(Challenge)
Please give the records below as a Markdown table with two columns, Row and Record line. Number each row and leave out any blank lines.

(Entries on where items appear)
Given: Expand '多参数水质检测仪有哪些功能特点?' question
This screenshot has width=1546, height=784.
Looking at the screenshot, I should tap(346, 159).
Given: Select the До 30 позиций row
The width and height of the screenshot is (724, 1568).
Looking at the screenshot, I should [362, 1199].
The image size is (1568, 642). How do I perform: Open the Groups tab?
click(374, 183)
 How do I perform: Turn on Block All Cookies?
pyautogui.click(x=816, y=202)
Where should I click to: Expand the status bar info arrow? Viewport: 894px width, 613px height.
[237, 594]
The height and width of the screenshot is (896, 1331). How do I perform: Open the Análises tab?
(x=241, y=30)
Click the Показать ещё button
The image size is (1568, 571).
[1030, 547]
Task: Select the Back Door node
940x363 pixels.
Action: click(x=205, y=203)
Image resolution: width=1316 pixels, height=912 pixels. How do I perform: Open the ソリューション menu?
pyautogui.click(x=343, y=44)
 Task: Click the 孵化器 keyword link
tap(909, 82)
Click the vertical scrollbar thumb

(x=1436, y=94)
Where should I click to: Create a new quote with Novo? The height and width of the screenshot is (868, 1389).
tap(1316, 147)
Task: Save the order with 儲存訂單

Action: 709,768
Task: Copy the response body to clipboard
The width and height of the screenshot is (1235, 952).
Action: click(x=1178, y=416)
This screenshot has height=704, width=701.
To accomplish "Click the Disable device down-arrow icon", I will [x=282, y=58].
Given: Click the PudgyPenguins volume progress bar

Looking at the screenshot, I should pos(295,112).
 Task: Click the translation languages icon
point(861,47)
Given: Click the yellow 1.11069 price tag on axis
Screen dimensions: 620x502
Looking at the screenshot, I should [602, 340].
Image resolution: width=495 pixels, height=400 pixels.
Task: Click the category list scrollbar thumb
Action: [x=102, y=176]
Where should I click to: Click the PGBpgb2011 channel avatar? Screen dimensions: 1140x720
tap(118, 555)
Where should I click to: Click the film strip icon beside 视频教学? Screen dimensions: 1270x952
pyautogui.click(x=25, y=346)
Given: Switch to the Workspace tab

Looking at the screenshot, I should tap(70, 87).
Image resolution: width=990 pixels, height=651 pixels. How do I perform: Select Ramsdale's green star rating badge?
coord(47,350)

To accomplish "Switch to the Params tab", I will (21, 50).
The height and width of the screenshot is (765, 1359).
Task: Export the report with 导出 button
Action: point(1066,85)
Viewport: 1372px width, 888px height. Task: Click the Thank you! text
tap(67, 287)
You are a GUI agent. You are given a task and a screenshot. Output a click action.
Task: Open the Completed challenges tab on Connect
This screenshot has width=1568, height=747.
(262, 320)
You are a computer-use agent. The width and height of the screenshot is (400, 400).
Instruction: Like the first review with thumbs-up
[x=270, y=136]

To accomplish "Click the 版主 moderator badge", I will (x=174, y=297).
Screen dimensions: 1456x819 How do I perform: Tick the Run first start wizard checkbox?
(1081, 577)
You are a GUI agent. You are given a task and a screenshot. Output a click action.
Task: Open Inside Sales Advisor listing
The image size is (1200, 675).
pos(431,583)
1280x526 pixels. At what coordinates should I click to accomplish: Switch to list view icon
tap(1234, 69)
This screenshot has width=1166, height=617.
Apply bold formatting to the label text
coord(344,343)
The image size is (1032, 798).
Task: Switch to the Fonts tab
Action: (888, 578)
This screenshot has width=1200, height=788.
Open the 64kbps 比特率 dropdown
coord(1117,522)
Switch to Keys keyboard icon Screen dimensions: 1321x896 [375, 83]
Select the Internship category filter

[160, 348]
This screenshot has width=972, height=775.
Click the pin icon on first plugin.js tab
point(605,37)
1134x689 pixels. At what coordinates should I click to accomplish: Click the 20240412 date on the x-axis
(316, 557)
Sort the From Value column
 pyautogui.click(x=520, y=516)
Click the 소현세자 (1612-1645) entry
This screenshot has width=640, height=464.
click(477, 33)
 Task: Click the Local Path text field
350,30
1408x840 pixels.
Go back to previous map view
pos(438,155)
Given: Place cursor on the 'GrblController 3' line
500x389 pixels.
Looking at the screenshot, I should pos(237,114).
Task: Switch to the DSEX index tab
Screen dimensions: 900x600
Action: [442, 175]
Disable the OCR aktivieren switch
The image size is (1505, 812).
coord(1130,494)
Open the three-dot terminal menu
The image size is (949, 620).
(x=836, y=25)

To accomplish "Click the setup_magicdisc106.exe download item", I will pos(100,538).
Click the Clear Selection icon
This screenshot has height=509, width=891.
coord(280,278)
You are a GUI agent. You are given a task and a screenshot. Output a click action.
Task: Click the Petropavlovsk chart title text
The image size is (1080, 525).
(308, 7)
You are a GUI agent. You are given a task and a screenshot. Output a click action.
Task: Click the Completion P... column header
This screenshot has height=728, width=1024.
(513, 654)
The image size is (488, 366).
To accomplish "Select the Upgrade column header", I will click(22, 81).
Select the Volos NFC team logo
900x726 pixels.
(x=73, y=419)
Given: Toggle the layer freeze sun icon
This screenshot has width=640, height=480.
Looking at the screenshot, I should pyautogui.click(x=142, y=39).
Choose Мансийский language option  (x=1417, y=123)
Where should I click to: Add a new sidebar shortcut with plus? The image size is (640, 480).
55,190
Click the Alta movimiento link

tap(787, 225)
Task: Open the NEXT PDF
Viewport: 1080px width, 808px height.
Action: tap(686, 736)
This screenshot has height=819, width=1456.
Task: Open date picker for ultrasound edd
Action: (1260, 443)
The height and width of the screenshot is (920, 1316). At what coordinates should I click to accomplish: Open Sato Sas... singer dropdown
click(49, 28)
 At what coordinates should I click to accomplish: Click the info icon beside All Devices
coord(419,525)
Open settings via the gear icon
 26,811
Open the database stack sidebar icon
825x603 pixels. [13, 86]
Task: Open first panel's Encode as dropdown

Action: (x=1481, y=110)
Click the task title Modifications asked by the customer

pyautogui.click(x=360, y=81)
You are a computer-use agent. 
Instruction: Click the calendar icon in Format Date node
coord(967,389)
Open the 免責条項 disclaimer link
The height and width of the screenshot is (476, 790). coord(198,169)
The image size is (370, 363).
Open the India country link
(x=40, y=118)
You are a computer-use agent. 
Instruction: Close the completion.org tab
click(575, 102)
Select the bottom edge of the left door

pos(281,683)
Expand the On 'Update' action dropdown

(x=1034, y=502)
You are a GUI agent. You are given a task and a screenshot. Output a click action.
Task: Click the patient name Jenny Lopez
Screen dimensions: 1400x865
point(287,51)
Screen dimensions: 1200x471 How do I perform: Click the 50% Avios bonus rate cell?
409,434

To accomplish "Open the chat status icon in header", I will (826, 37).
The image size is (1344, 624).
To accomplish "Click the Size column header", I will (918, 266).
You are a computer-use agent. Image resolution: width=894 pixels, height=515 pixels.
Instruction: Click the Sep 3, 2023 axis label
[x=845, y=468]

(Solution to this exercise)
| Row | Record line |
|---|---|
| 1 | Given: Expand '多参数水质检测仪有哪些功能特点?' question |
| 2 | This screenshot has width=1546, height=784. |
| 3 | Looking at the screenshot, I should tap(346, 159). |
| 4 | Given: Select the До 30 позиций row |
| 5 | The width and height of the screenshot is (724, 1568). |
| 6 | Looking at the screenshot, I should [362, 1199]. |
| 7 | The image size is (1568, 642). How do I perform: Open the Groups tab? |
| 8 | click(374, 183) |
| 9 |  How do I perform: Turn on Block All Cookies? |
| 10 | pyautogui.click(x=816, y=202) |
| 11 | Where should I click to: Expand the status bar info arrow? Viewport: 894px width, 613px height. |
| 12 | [237, 594] |
| 13 | The height and width of the screenshot is (896, 1331). How do I perform: Open the Análises tab? |
| 14 | (x=241, y=30) |
| 15 | Click the Показать ещё button |
| 16 | The image size is (1568, 571). |
| 17 | [1030, 547] |
| 18 | Task: Select the Back Door node |
| 19 | 940x363 pixels. |
| 20 | Action: click(x=205, y=203) |
| 21 | Image resolution: width=1316 pixels, height=912 pixels. How do I perform: Open the ソリューション menu? |
| 22 | pyautogui.click(x=343, y=44) |
| 23 |  Task: Click the 孵化器 keyword link |
| 24 | tap(909, 82) |
| 25 | Click the vertical scrollbar thumb |
| 26 | (x=1436, y=94) |
| 27 | Where should I click to: Create a new quote with Novo? The height and width of the screenshot is (868, 1389). |
| 28 | tap(1316, 147) |
| 29 | Task: Save the order with 儲存訂單 |
| 30 | Action: 709,768 |
| 31 | Task: Copy the response body to clipboard |
| 32 | The width and height of the screenshot is (1235, 952). |
| 33 | Action: click(x=1178, y=416) |
| 34 | This screenshot has height=704, width=701. |
| 35 | To accomplish "Click the Disable device down-arrow icon", I will [x=282, y=58]. |
| 36 | Given: Click the PudgyPenguins volume progress bar |
| 37 | Looking at the screenshot, I should pos(295,112). |
| 38 |  Task: Click the translation languages icon |
| 39 | point(861,47) |
| 40 | Given: Click the yellow 1.11069 price tag on axis |
| 41 | Screen dimensions: 620x502 |
| 42 | Looking at the screenshot, I should [602, 340]. |
| 43 | Image resolution: width=495 pixels, height=400 pixels. |
| 44 | Task: Click the category list scrollbar thumb |
| 45 | Action: [x=102, y=176] |
| 46 | Where should I click to: Click the PGBpgb2011 channel avatar? Screen dimensions: 1140x720 |
| 47 | tap(118, 555) |
| 48 | Where should I click to: Click the film strip icon beside 视频教学? Screen dimensions: 1270x952 |
| 49 | pyautogui.click(x=25, y=346) |
| 50 | Given: Switch to the Workspace tab |
| 51 | Looking at the screenshot, I should tap(70, 87). |
| 52 | Image resolution: width=990 pixels, height=651 pixels. How do I perform: Select Ramsdale's green star rating badge? |
| 53 | coord(47,350) |
| 54 | To accomplish "Switch to the Params tab", I will (21, 50). |
| 55 | The height and width of the screenshot is (765, 1359). |
| 56 | Task: Export the report with 导出 button |
| 57 | Action: point(1066,85) |
| 58 | Viewport: 1372px width, 888px height. Task: Click the Thank you! text |
| 59 | tap(67, 287) |
| 60 | You are a GUI agent. You are given a task and a screenshot. Output a click action. |
| 61 | Task: Open the Completed challenges tab on Connect |
| 62 | This screenshot has width=1568, height=747. |
| 63 | (262, 320) |
| 64 | You are a computer-use agent. The width and height of the screenshot is (400, 400). |
| 65 | Instruction: Like the first review with thumbs-up |
| 66 | [x=270, y=136] |
| 67 | To accomplish "Click the 版主 moderator badge", I will (x=174, y=297). |
| 68 | Screen dimensions: 1456x819 How do I perform: Tick the Run first start wizard checkbox? |
| 69 | (1081, 577) |
| 70 | You are a GUI agent. You are given a task and a screenshot. Output a click action. |
| 71 | Task: Open Inside Sales Advisor listing |
| 72 | The image size is (1200, 675). |
| 73 | pos(431,583) |
| 74 | 1280x526 pixels. At what coordinates should I click to accomplish: Switch to list view icon |
| 75 | tap(1234, 69) |
| 76 | This screenshot has width=1166, height=617. |
| 77 | Apply bold formatting to the label text |
| 78 | coord(344,343) |
| 79 | The image size is (1032, 798). |
| 80 | Task: Switch to the Fonts tab |
| 81 | Action: (888, 578) |
| 82 | This screenshot has width=1200, height=788. |
| 83 | Open the 64kbps 比特率 dropdown |
| 84 | coord(1117,522) |
| 85 | Switch to Keys keyboard icon Screen dimensions: 1321x896 [375, 83] |
| 86 | Select the Internship category filter |
| 87 | [160, 348] |
| 88 | This screenshot has width=972, height=775. |
| 89 | Click the pin icon on first plugin.js tab |
| 90 | point(605,37) |
| 91 | 1134x689 pixels. At what coordinates should I click to accomplish: Click the 20240412 date on the x-axis |
| 92 | (316, 557) |
| 93 | Sort the From Value column |
| 94 |  pyautogui.click(x=520, y=516) |
| 95 | Click the 소현세자 (1612-1645) entry |
| 96 | This screenshot has width=640, height=464. |
| 97 | click(477, 33) |
| 98 |  Task: Click the Local Path text field |
| 99 | 350,30 |
| 100 | 1408x840 pixels. |
| 101 | Go back to previous map view |
| 102 | pos(438,155) |
| 103 | Given: Place cursor on the 'GrblController 3' line |
| 104 | 500x389 pixels. |
| 105 | Looking at the screenshot, I should pos(237,114). |
| 106 | Task: Switch to the DSEX index tab |
| 107 | Screen dimensions: 900x600 |
| 108 | Action: [442, 175] |
| 109 | Disable the OCR aktivieren switch |
| 110 | The image size is (1505, 812). |
| 111 | coord(1130,494) |
| 112 | Open the three-dot terminal menu |
| 113 | The image size is (949, 620). |
| 114 | (x=836, y=25) |
| 115 | To accomplish "Click the setup_magicdisc106.exe download item", I will pos(100,538). |
| 116 | Click the Clear Selection icon |
| 117 | This screenshot has height=509, width=891. |
| 118 | coord(280,278) |
| 119 | You are a GUI agent. You are given a task and a screenshot. Output a click action. |
| 120 | Task: Click the Petropavlovsk chart title text |
| 121 | The image size is (1080, 525). |
| 122 | (308, 7) |
| 123 | You are a GUI agent. You are given a task and a screenshot. Output a click action. |
| 124 | Task: Click the Completion P... column header |
| 125 | This screenshot has height=728, width=1024. |
| 126 | (513, 654) |
| 127 | The image size is (488, 366). |
| 128 | To accomplish "Select the Upgrade column header", I will click(22, 81). |
| 129 | Select the Volos NFC team logo |
| 130 | 900x726 pixels. |
| 131 | (x=73, y=419) |
| 132 | Given: Toggle the layer freeze sun icon |
| 133 | This screenshot has width=640, height=480. |
| 134 | Looking at the screenshot, I should pyautogui.click(x=142, y=39). |
| 135 | Choose Мансийский language option  (x=1417, y=123) |
| 136 | Where should I click to: Add a new sidebar shortcut with plus? The image size is (640, 480). |
| 137 | 55,190 |
| 138 | Click the Alta movimiento link |
| 139 | tap(787, 225) |
| 140 | Task: Open the NEXT PDF |
| 141 | Viewport: 1080px width, 808px height. |
| 142 | Action: tap(686, 736) |
| 143 | This screenshot has height=819, width=1456. |
| 144 | Task: Open date picker for ultrasound edd |
| 145 | Action: (1260, 443) |
| 146 | The height and width of the screenshot is (920, 1316). At what coordinates should I click to accomplish: Open Sato Sas... singer dropdown |
| 147 | click(49, 28) |
| 148 |  At what coordinates should I click to accomplish: Click the info icon beside All Devices |
| 149 | coord(419,525) |
| 150 | Open settings via the gear icon |
| 151 |  26,811 |
| 152 | Open the database stack sidebar icon |
| 153 | 825x603 pixels. [13, 86] |
| 154 | Task: Open first panel's Encode as dropdown |
| 155 | Action: (x=1481, y=110) |
| 156 | Click the task title Modifications asked by the customer |
| 157 | pyautogui.click(x=360, y=81) |
| 158 | You are a computer-use agent.  |
| 159 | Instruction: Click the calendar icon in Format Date node |
| 160 | coord(967,389) |
| 161 | Open the 免責条項 disclaimer link |
| 162 | The height and width of the screenshot is (476, 790). coord(198,169) |
| 163 | The image size is (370, 363). |
| 164 | Open the India country link |
| 165 | (x=40, y=118) |
| 166 | You are a computer-use agent.  |
| 167 | Instruction: Close the completion.org tab |
| 168 | click(575, 102) |
| 169 | Select the bottom edge of the left door |
| 170 | pos(281,683) |
| 171 | Expand the On 'Update' action dropdown |
| 172 | (x=1034, y=502) |
| 173 | You are a GUI agent. You are given a task and a screenshot. Output a click action. |
| 174 | Task: Click the patient name Jenny Lopez |
| 175 | Screen dimensions: 1400x865 |
| 176 | point(287,51) |
| 177 | Screen dimensions: 1200x471 How do I perform: Click the 50% Avios bonus rate cell? |
| 178 | 409,434 |
| 179 | To accomplish "Open the chat status icon in header", I will (826, 37). |
| 180 | The image size is (1344, 624). |
| 181 | To accomplish "Click the Size column header", I will (918, 266). |
| 182 | You are a computer-use agent. Image resolution: width=894 pixels, height=515 pixels. |
| 183 | Instruction: Click the Sep 3, 2023 axis label |
| 184 | [x=845, y=468] |